Biography
Last Updated on May 8, 2015, by eNotes Editorial. Word Count: 618
Isaac Rosenberg was the son of Barnett Rosenberg and Hacha Davidov. His father was a Lithuanian Jew whose impoverished family had emigrated from Russia to Bristol, England, shortly before Rosenberg’s birth. Soon after, they moved to the East End of London, which was then the center of the Jewish immigrant community, a community that existed as a tightly knit group until the 1960’s and from which emerged such Jewish writers as the dramatists Bernard Kops and Arnold Wesker.
His father opened his own butcher shop; when that failed, he became an itinerant peddler. The family lived in constant poverty, but it was cohesive, and Isaac Rosenberg grew up in a religious atmosphere. After an elementary school education, Rosenberg showed some artistic promise, and in 1907, he began attending evening classes at Birkbeck College, an affiliated college of the University of London, set up especially to help poor students. In 1908, he won the Mason Prize for his nude studies as well as several other awards. To earn a living, he became apprenticed to an engraver.
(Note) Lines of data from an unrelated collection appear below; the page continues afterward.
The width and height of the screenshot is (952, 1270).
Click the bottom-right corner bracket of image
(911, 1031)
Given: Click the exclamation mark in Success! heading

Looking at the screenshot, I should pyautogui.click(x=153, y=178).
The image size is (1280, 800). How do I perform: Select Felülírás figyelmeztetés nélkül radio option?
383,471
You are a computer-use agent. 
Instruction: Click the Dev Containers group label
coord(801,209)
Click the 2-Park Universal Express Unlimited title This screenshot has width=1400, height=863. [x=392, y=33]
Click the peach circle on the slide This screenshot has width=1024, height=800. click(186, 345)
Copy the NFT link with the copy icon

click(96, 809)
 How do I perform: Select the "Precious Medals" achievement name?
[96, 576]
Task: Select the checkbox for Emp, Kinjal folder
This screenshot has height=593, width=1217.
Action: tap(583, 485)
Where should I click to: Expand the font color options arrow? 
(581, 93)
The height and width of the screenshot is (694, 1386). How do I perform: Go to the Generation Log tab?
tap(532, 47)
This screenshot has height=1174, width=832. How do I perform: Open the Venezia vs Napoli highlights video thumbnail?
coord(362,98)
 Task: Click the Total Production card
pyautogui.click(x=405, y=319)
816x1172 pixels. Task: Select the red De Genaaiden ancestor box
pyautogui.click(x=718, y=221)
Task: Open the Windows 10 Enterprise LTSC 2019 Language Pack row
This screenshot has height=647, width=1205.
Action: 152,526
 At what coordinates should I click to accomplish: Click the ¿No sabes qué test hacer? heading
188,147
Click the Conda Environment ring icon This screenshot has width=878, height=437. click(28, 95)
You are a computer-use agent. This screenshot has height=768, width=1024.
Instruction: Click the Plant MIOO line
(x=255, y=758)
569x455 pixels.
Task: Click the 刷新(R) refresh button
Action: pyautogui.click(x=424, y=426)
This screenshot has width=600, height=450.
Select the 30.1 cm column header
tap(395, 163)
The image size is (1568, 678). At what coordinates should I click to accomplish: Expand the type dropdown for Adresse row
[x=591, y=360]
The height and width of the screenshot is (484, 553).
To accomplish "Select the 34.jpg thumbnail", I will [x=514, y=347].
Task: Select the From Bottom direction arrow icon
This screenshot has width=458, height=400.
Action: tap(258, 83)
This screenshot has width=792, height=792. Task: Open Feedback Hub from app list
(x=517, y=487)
A few people noticed Rosenberg’s talent and sponsored him at the Slade, London’s most prestigious art school, which he entered in 1911. There he was influenced by such British artists as the Pre-Raphaelites, particularly Dante Gabriel Rossetti, and also by William Blake and the modernist Roger Fry. While continuing to study at the Slade, he struck out as an artist, setting up a studio in 1912 in Hampstead Road. He had also been writing poetry and sent some of it to Laurence Binyon, an established Georgian poet who worked at the British Museum, and some to the English Review. He received encouragement from both the poet and the journal, and he decided to publish these poems at his own expense in a twenty-four-page pamphlet.
The next year, he met Edward Marsh, editor of Georgian Poetry and an influential literary figure in London. Marsh purchased some of his paintings and encouraged him to go on writing, introducing him to other poets such as the modernists T. E. Hulme and Ezra Pound. Rosenberg was still undecided as to whether he was better as a painter or as a poet.
At this point, Rosenberg’s health deteriorated, and he sailed to South Africa to stay with one of his sisters. He remained there during 1914, returning to England in March, 1915. Marsh bought three more of his paintings, and Rosenberg published another volume of verse, again at his own expense. However, with the war on, the literary and artistic scene in London had broken up, and there were no immediate prospects or contacts for him. In the light of this, he decided, reluctantly, to enlist, though feeling no particular patriotism.
He was not in good health, rather underweight and undersized. Nevertheless, he was accepted by the army, joining the “Bantams” of the 12th Suffolk Regiment, later transferring to the King’s Own Royal Lancasters. After initial training, he was dispatched to the Somme battle area of northern France in June, 1916. During this time, he wrote a play, Moses, and then several other dramatic pieces based loosely on Jewish mythology.
He continued to write poetry, now influenced by his experience of war. By 1916, there were few illusions left about the nature of modern warfare. Rosenberg was able to embrace what he saw and sought some positive response to it. Apart from ten days of leave in September, 1917, and a few short spells in the hospital, he served continuously on or just behind the front lines until his death. He was killed shortly before the end of the war while riding dispatches at night. His body was never recovered. His war poems were first collected and published in 1922 by Gordon Bottomley.